The total number of data points is 3,066. If the range of the histogram is made very dense, it would be the same as the histogram provided in R. However, if the range of the histogram is made very dense in Python, the frequency of the histogram becomes extremely low, like the Python graph below.
plt.plot(cv1["Area"].sort_values(), cv1_pdf, color="Black", label="Cultivar_A")
plt.plot(cv2["Area"].sort_values(), cv2_pdf, color="Orange", label="Cultivar_B")
sns.histplot(data = cv1["Area"], bins=100, color="Black",stat = "probability",alpha=0.3)

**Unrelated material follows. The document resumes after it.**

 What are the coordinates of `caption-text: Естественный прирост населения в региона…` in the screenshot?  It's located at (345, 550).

sns.histplot(data = cv2["Area"], bins=100, color="Orange", stat = "probability",alpha=0.3)
plt.xlim([0,30])
plt.ylim([0,0.15])
plt.legend()
plt.xlabel("Grain area (mm2)", size=15)
plt.ylabel("Frequency", size=15)
plt.grid(True, alpha=0.3, linestyle="--")

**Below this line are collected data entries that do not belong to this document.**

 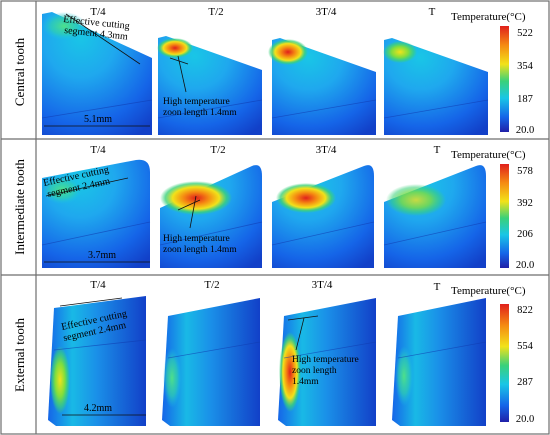 I want to click on row-label-external: External tooth, so click(x=20, y=356).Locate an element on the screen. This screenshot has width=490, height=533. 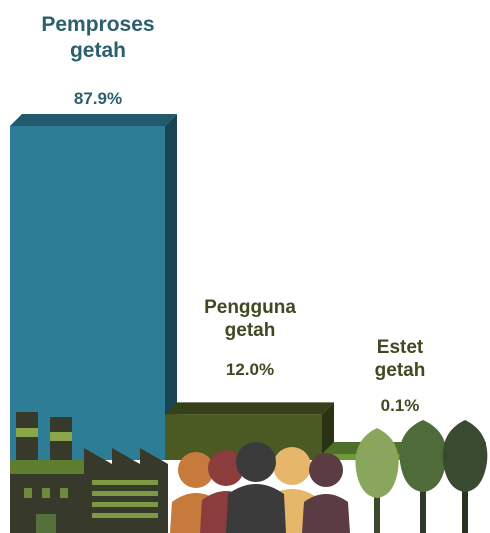
value-label: 87.9% is located at coordinates (98, 99).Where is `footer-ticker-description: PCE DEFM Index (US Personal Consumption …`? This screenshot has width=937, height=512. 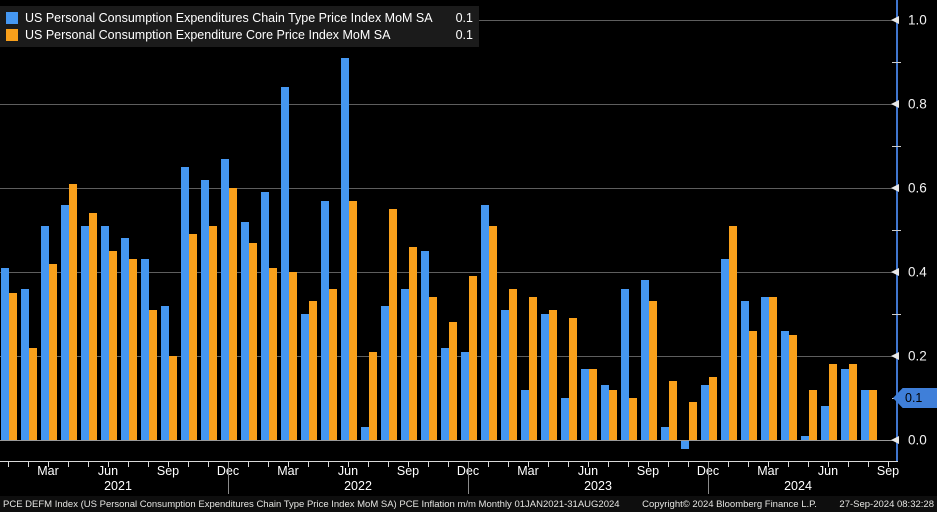 footer-ticker-description: PCE DEFM Index (US Personal Consumption … is located at coordinates (312, 504).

plt.rcParams["figure.figsize"] = [7,5]
plt.rcParams["figure.dpi"] = 500
plt.show()
If you want to convey that there is an extremely large amount of data, using R to draw a histogram graph may be more suitable. However, mathematically speaking, if the range of the histogram becomes very dense, the corresponding frequency will also decrease. For instance, the frequency of data in the 5.0-6.0 mm2 range will differ from the frequency of data in the 5.01-5.02 mm2 range. Therefore, in principle, the graph provided by Python is more accurate. Nevertheless, if you have a sufficient understanding of the data principles and can defend your approach, using the R graph is also acceptable.